ニュー・シネマ・パラダイス(Nuovo Cinema Paradiso) - Giuseppe Tornatore(1989)


 私が小学生の頃までは調布にも映画館がありました。今もパルコキネマがあるじゃないかと言われるかもしれませんが、ビルの中に組み込まれた映画「室」ではなく独立した映画「館」があったのです。
 旧甲州街道の布田駅近く、「調布映画劇場」という名前で、ガメラやゴジラの怪獣映画をよく見に行きました。

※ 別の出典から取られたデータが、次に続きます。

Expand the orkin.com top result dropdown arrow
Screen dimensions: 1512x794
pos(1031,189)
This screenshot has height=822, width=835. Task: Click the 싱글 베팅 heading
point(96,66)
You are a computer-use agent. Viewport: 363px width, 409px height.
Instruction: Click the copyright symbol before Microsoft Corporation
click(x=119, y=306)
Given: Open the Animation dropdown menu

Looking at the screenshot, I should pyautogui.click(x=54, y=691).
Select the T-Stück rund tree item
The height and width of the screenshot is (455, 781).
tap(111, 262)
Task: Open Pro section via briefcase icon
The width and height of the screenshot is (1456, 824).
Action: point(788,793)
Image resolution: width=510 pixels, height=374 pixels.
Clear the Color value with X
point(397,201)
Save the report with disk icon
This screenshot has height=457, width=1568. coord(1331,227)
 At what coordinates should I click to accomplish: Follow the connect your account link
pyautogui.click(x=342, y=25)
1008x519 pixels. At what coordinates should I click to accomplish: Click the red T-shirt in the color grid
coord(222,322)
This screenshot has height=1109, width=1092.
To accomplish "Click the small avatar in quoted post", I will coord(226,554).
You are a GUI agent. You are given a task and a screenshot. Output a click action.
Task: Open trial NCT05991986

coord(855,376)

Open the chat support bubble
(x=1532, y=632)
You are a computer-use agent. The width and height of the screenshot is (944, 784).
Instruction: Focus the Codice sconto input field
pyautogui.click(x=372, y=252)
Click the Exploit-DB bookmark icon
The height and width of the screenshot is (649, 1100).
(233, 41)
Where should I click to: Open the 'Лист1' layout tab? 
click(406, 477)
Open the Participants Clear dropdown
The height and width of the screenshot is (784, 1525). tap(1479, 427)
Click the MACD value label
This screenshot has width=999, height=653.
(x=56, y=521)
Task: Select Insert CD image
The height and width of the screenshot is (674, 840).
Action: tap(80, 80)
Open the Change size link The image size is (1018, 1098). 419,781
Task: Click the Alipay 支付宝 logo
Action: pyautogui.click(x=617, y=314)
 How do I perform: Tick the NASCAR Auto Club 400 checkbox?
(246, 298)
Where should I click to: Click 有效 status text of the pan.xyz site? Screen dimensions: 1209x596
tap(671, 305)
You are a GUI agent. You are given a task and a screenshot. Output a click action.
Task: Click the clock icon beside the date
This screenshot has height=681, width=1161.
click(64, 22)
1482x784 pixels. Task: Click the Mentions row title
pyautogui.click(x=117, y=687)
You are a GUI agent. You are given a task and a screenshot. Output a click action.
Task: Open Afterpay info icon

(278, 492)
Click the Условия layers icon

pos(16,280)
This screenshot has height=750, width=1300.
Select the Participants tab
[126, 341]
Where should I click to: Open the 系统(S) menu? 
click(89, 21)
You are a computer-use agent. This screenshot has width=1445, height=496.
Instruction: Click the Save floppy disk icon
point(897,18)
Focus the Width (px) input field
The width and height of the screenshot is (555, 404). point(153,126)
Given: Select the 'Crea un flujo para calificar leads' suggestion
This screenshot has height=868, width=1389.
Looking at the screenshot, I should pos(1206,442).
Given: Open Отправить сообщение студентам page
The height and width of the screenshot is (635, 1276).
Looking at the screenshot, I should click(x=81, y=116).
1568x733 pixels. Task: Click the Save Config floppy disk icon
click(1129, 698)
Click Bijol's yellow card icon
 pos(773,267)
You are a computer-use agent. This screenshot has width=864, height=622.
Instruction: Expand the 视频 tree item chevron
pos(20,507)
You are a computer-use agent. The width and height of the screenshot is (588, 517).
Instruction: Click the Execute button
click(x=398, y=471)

 甲州街道沿いの入口の両脇には、ガラスケースになった掲示板があって映画のポスターやスチル写真が飾ってありました。映画館はそこから少し奥まったところに建っていて、入口で写真を見てから切符を買ってはいるまでのそのアプローチを、映画への期待に胸ふくらませながら歩いていくのです。
 楽しみなのは怪獣映画だけではありません。真っ暗な映画館の中は、それだけでもわくわくする空間です。その片隅で、予告編や併演される映画を見て、まだ知らない大人の世界への興味を募らせていたのでした。
 私より前の世代の人たちにとって、「映画」あるいは「映画館」は特別な意味を持つようです。誰もがその思い出を思い入れたっぷりに語ります。この映画(の劇場公開版)は、そんな映画懐古世代のハートをわしづかみにします。後ろばかり見ていてはいけないと思いつつも、縁側でひなたぼっこをしながら渋茶を飲んでいる老夫婦のように、思い出の世界に浸って涙していまいます。
 ある映画を見に行った帰り、弟が映画館に帽子を忘れた事に気がつきました。映画館に戻れば、見たかったTV番組(たぶん、キャプテンスカーレット(サンダーバードのあと番組))に間に合いません。「あぁ残念だなぁ」と思ったあの時が、私と映画の、あるいは映画時代とTV時代の別れ目だっただろうかと、今、ほろ苦く思い出します。